The ECB interest rate decision, a raft of official UK data, inflation data for various countries forms this week’s highlights
Monday begins with Chinese retail sales data, which both on a YoY basis and YTD basis, is expected to remain constant; YoY 10.6% and YTD 10.3%. Industrial production at 6.5% YoY and YTD 6.8%, is also expected to remain unchanged. GDP for China is forecast to fall marginally YoY and YTD by 0.1% to 6.8%.
Once European markets open, Eurozone CPI monthly and yearly is published, YoY the figure is excepted to come in at 1.3%, down from a 1.4% reading for May.
From the USA we learn of the latest empire manufacturing data; predicted to come in at 14, a fall from 19.8. Canada’s existing home sales fell by -6.2% in May, therefore an improvement will be sought by analysts, given that HPI is such a hot topic in relation to the Canadian economy. Later in the evening New Zealand’s latest CPI metrics completes the day’s high impact news events, which is expected to come in at 1.9% YoY, a fall from the 2.2% registered in Q1 2017.
Tuesday’s medium to high impact calendar events begins with Australia’s central bank the RBA releasing its minutes from the July rate policy meeting, Japan’s latest condominium sales data will also be published, sales of which fell by -13.3% annually, when last reported for May.
Attention then moves to Europe; when the ECB published its banking survey, thereafter a raft of inflation data is published by the UK’s ONS, many of the United Kingdom’s individual metrics are forecast to remain unchanged YoY: CPIH at 2.9%, CPI at 2.9%, RPI at 3.7%, input price inflation is forecast to improve sharply to 9.3% from circa 19%, a level achieved when the pound was at its recent weakest level of circa 1.20 versus the U.S. dollar. House price inflation in the U.K. is forecast to fall to 3% YoY in May, from 5.6% in April. The German and Eurozone ZEW sentiment surveys will be published, Germany’s is forecast to slip to 18, from 18.6 for July.
From the USA import prices excluding petroleum goods), is forecast to come in at 0.1% for June, export prices are also predicted to have risen by 0.1%. The USA NAHB house price index is forecast to remain unchanged at 67.
Wednesday witnesses construction output published for the Eurozone, expected to remain constant at circa 3.2% growth YoY. Attention then switches to the USA for the latest weekly mortgage approval numbers; forecast to come in ahead of the -7.4% registered last week for the week ending July 7th. Housing starts MOM are predicted to have improved to 5.8% in June, from the -5.5% reading recorded in May. Building permits are also expected to improve to 3% in June, from -4.9% in May. The various USA weekly oil and gas inventories will be revealed, as always analysts will monitor this energy inventory data closely, given the rapid changes and volatility in the oil and gas market price over recent weeks.

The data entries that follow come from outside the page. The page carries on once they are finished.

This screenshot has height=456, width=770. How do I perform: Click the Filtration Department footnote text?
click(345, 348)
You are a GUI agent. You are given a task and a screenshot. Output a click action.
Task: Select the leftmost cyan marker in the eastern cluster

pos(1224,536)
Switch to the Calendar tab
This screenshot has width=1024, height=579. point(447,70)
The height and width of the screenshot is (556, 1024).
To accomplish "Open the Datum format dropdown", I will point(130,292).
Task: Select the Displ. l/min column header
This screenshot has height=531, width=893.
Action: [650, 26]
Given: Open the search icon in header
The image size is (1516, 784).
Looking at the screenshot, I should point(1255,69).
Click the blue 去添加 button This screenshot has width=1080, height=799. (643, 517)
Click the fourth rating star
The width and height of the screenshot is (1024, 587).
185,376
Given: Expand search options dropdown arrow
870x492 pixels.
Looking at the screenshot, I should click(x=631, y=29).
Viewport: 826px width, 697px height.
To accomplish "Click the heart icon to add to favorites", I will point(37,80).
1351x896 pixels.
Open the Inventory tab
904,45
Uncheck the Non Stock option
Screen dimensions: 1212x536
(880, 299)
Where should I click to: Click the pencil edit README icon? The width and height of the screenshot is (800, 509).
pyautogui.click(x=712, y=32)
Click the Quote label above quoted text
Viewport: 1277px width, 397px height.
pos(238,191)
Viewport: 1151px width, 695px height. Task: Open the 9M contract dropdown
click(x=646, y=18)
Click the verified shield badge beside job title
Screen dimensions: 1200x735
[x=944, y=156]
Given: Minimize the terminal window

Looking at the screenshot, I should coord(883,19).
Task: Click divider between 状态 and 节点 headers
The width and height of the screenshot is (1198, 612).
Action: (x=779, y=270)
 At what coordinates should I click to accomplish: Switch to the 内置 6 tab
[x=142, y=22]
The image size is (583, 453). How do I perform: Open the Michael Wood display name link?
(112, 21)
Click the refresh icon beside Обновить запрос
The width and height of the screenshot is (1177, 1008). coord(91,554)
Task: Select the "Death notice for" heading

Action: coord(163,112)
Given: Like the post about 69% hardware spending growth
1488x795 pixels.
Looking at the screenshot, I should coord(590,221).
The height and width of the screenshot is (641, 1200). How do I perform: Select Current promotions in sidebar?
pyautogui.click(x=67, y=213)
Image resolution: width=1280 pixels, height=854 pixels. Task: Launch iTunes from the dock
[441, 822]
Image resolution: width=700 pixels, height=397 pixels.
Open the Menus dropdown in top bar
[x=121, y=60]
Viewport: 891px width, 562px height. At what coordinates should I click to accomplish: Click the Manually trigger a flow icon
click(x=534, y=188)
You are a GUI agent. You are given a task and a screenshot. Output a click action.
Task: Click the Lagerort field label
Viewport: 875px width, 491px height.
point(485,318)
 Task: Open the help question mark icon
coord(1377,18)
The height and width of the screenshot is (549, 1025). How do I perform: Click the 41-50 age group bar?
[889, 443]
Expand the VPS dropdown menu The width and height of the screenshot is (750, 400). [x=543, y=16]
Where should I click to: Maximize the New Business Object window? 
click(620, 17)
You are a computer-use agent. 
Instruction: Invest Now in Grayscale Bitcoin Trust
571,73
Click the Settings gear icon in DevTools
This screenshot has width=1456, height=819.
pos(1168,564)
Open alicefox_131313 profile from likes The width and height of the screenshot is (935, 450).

Thursday’s major impact events begin with a raft of Japanese data, published by the central bank the BOJ. Principally the BOJ outlook report and the monetary policy statement. Japan’s all industry activity index is forecast to fall to -0.8% in May, from 2.1% in April. Staying in the Southern Hemisphere, Australian employment and unemployment data will be published on Thursday, unemployment is forecast to creep up by 0.1%, to 5.6%. The participation rate is forecast to remain unchanged, at 64.9%.
As attention turns to Europe the UK’s retail sales are published, expected to show a significant MoM rise to 0.5% in June, from the -1.6% fall recorded for May. Various deficit and current account figures are published for the Eurozone before the ECB announces its latest interest rate decision, the prediction from the economists polled, is for no change from the current zero rate. The asset purchase programme is also forecast to remain unchanged at €60b a year. July’s consumer confidence is predicted to improve to -1.1%.
From the USA weekly unemployment claims are expected to come in at 245k, with continuing claims at 1950k. The Philly Fed reading is forecast to fall to 23.7, from 27.6.
Friday ends the week with a raft of U.K. data, beginning with government borrowing figures and the public sector borrowing requirement. Most of these key readings are forecast to reveal modest improvements for the month of June. Canadian inflation data closes the week off; CPI forecast to deliver a reading of 1.1% YoY in June, with retail sales forecast to improve by 0.4% MoM for May.